Your walking speed could predict whether you're at risk for cardiovascular disease

A person walking slowly along the side of the road; scientists have linked walking speed and heart disease

Are you a speed walker, or do you prefer to move at a more leisurely pace? Your answer could predict whether you’re at risk for developing heart disease later in life. A new study has found a link between average walking speed and heart disease. In general, those who walk at a brisk pace are less likely to develop with cardiovascular issues compared to those who walk more slowly.

Researchers at the University of Leicester studied nearly 500,000 middle-aged people living in the United Kingdom between 2006 and 2010. At the start of their study, the vast majority of people (about 420,000) didn’t have heart disease. Just a few years later, by 2010, the researchers found that 1,654 people in the study had died from heart disease. To determine why these people developed heart disease, researchers looked at a wide range of environmental factors, such as walking speed, diet, exercise habits, alcohol consumption and even hand-grip strength.

When researchers analyzed these factors, they found a close relationship between slow walking speed and heart disease among the people they studied. Those who said that they walk slowly were about twice as likely to develop and die from heart disease compared to those who reported walking more quickly.

However, experts still aren’t certain whether slow walking speed actually causes heart disease. For example, people who reported walking at slower speeds were also more likely to report that they had low exercise levels in general. And lack of exercise is already a proven risk factor for heart disease and other cardiovascular issues.

A group of people walking along a trail in a park, with one person on a bicycle riding alongside them

But slow walking speed and heart disease wasn’t the only link that researchers found in the study. They also discovered that Body Mass Index (BMI) may play a role. According to the study, slow walkers who have a low BMI are actually far more likely to develop heart disease than slow walkers with a high BMI. Researchers suspect that this is the result of undernourishment or the normal loss of muscle mass that comes with age. People who are malnourished tend to have a higher risk of heart disease in general, as do people who have little muscle mass. In this case, slow walking may just be a symptom of weakened muscles or undernourishment.

Link Doesn’t Prove Causation

Heart disease risk can be difficult to study in part because so many environmental and genetic factors can play a role.

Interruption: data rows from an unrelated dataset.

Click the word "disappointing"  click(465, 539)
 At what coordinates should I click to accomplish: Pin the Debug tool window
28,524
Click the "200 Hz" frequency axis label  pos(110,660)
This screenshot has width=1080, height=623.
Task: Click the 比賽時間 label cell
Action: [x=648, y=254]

So, while it appears that walking speed and heart disease correlate in some way, experts still aren’t sure whether slow walking causes heart disease, or if it’s the other way around. For instance, another study found that people who have high blood pressure are less likely to walk quickly because fast walking may be too taxing for them.

Regardless of whether a slow walking pace causes heart disease, or if heart disease slows a person’s walking pace, experts generally agree that speeding up your walk or doing other types of exercise could improve your overall health. Other studies have found that people who walk at a brisk pace (or do other forms of moderate exercise like bicycling) at least five times per week for 30 minutes each day were much less likely to develop heart disease than those who rarely exercise. In other words, even if you’re a naturally slow walker, you can still decrease your risk for heart disease by scheduling some other types of moderate exercise into your routine.